Der CDU-Änderungsantrag (PDF) bezeichnet sexuelle Orientierung als "Lebensstil", zu dem Offenheit und Toleranz gelehrt werden müsse – wie zu vielen anderen Bereichen, die der Antrag mehrfach benennt. Obwohl es beim Antrag der Regierung gerade nicht um Sexualkunde geht, fordert die Union, bei "schulischer Sexualerziehung (…) besonders alters-, kultur- und glaubenssensibel" vorzugehen und Eltern einzubeziehen.
"Verschiedene Formen des Zusammenlebens", darunter auch gleichgeschlechtliche Partnerschaften, könnten im Unterricht thematisiert werden, so der CDU-Antrag weiter, "ohne Ehe und Familie als verfassungsrechtlich geschützter Lebensform der Beliebigkeit preiszugeben." Nebenbei macht der Antrag deutlich, aus der Sicht einer Distanz wahrenden Mehrheit geschrieben zu sein: "Menschen in ihrer Vielfalt zu akzeptieren, ohne selbst ihre Orientierung zu teilen, ist eine Voraussetzung für eine demokratische und freiheitliche Gesellschaft."

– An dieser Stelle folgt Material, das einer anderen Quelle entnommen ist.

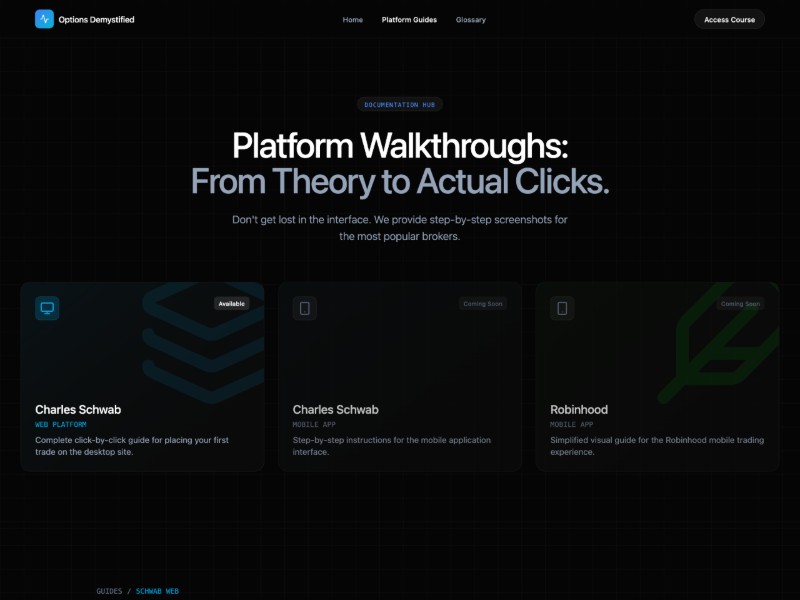This screenshot has height=600, width=800.
Task: Click the Guides breadcrumb link
Action: coord(109,591)
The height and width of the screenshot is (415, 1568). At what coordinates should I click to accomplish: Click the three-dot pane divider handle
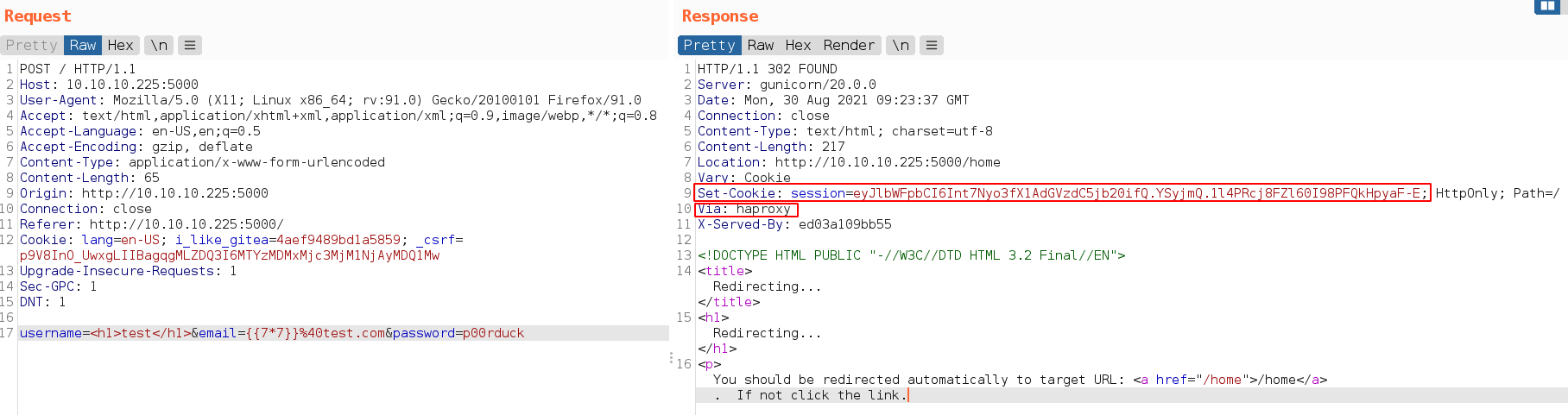pyautogui.click(x=671, y=358)
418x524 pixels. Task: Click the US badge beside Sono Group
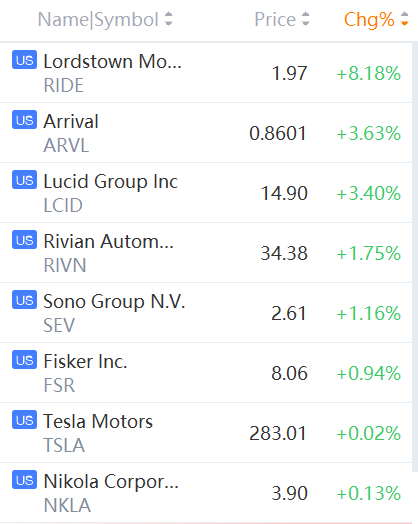[24, 300]
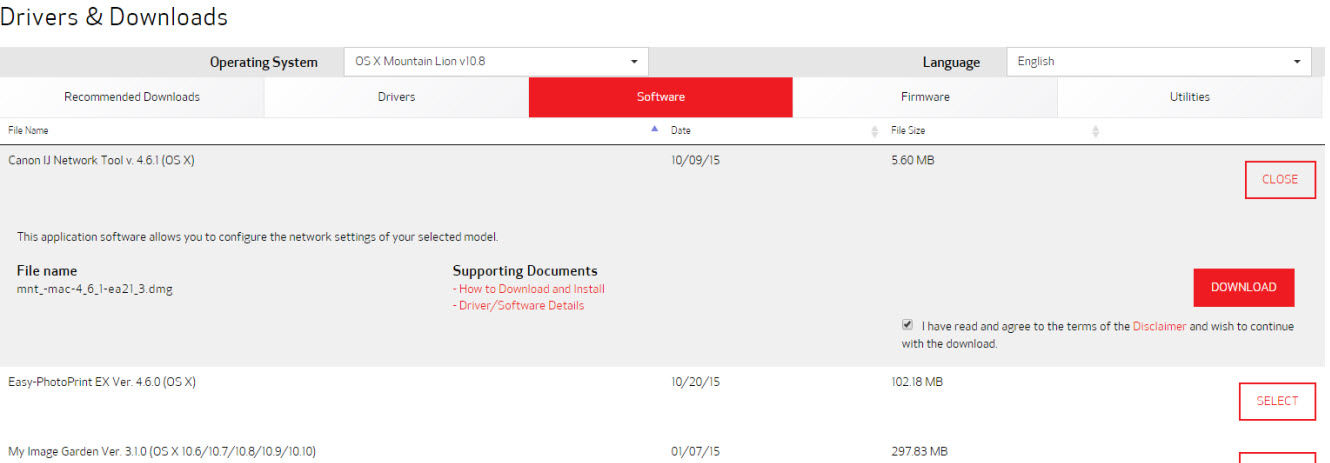This screenshot has height=463, width=1330.
Task: Open the Disclaimer link
Action: point(1159,326)
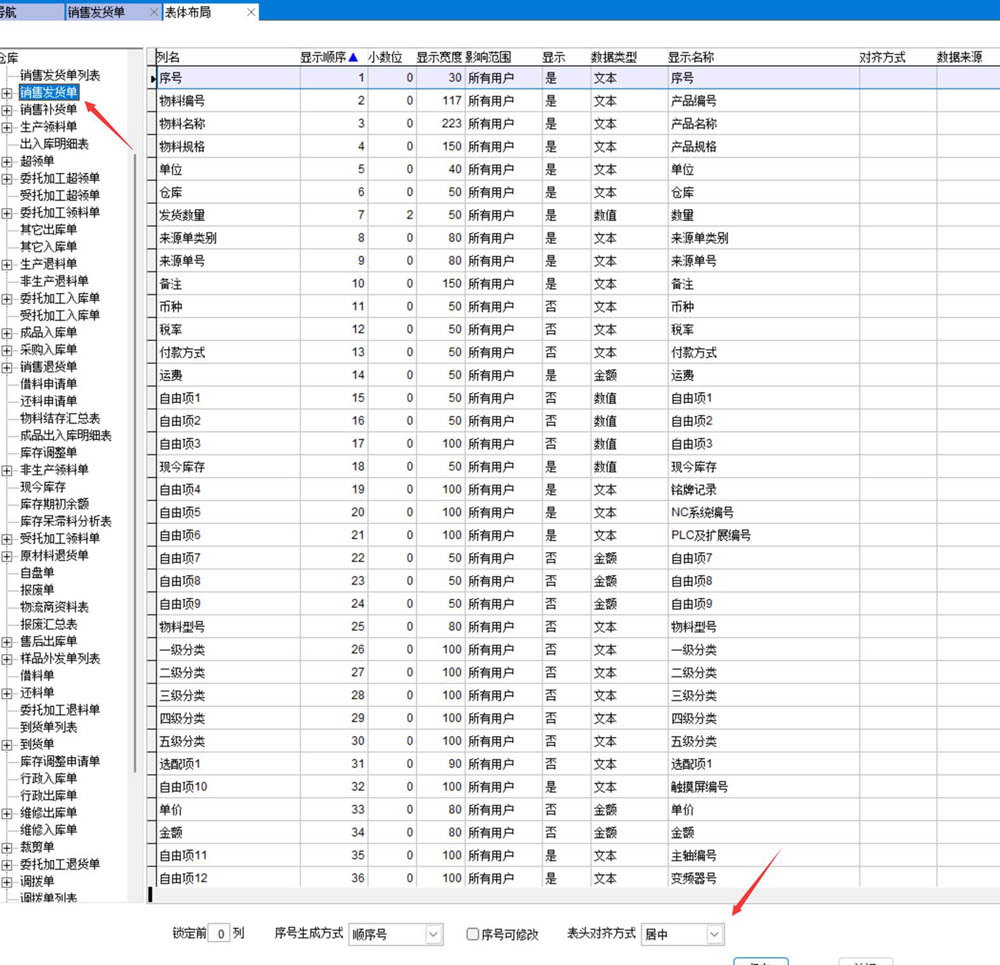Close the 销售发货单 tab
This screenshot has height=965, width=1000.
click(x=153, y=12)

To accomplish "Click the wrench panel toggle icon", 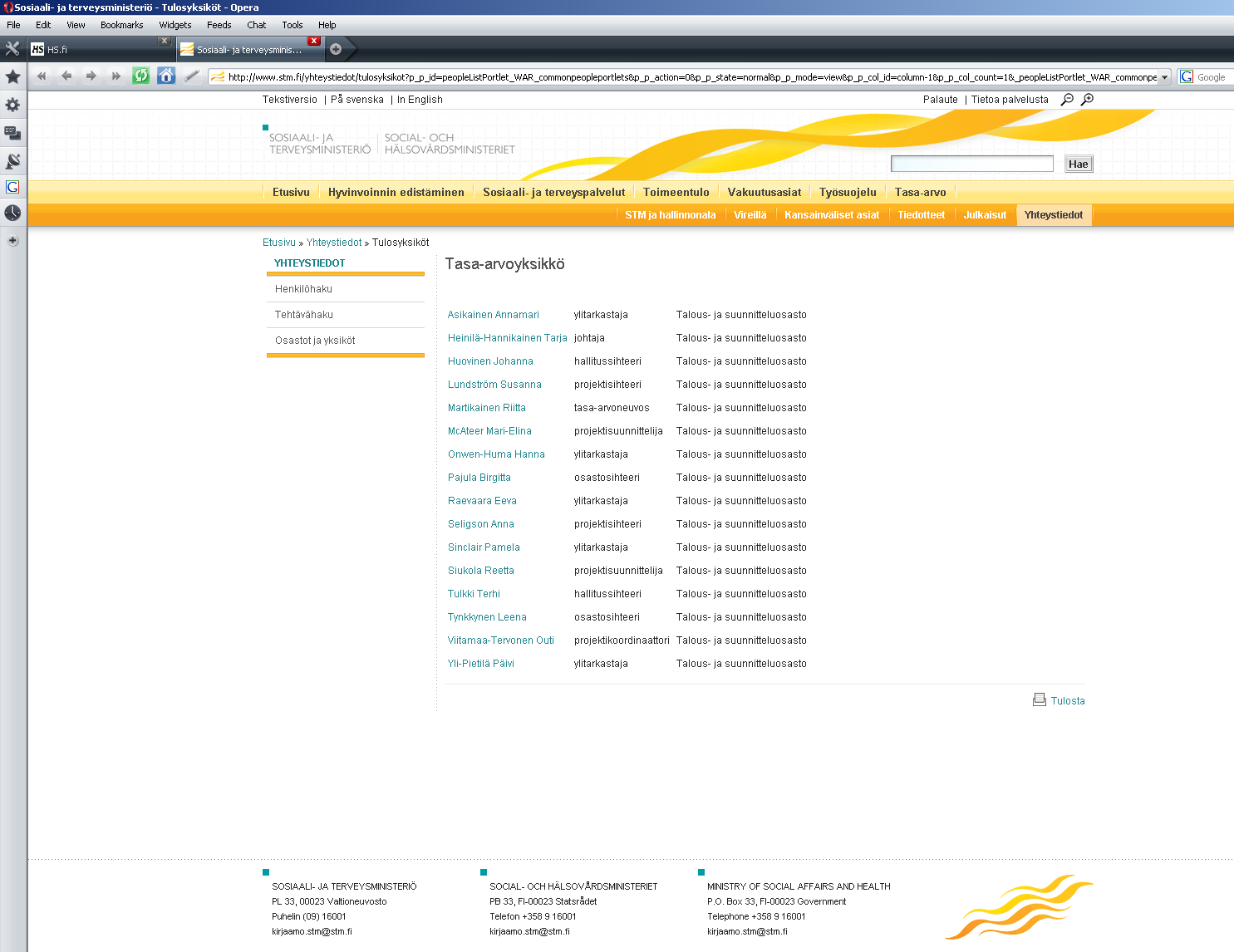I will [12, 49].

Die Initiative von Rot-Grün war bereits im Frühjahr gestartet worden und hatte sich erst im Zuge der Auseinandersetzung um den Bildungsplan in Baden-Württemberg zu einem größeren Streit entwickelt. Eine Petition gegen die Pläne hatte mit homophoben Untertönen fast 16.000 Unterschriften sammen können (queer.de berichtete), zu einer "Demo für alle" versammelten sich Ende November mehrere hundert Gegner der Aufklärung über sexuelle Vielfalt in Hannover. Zugleich hatte die Szene mit einem großen Gegenprotest reagiert (queer.de berichtete).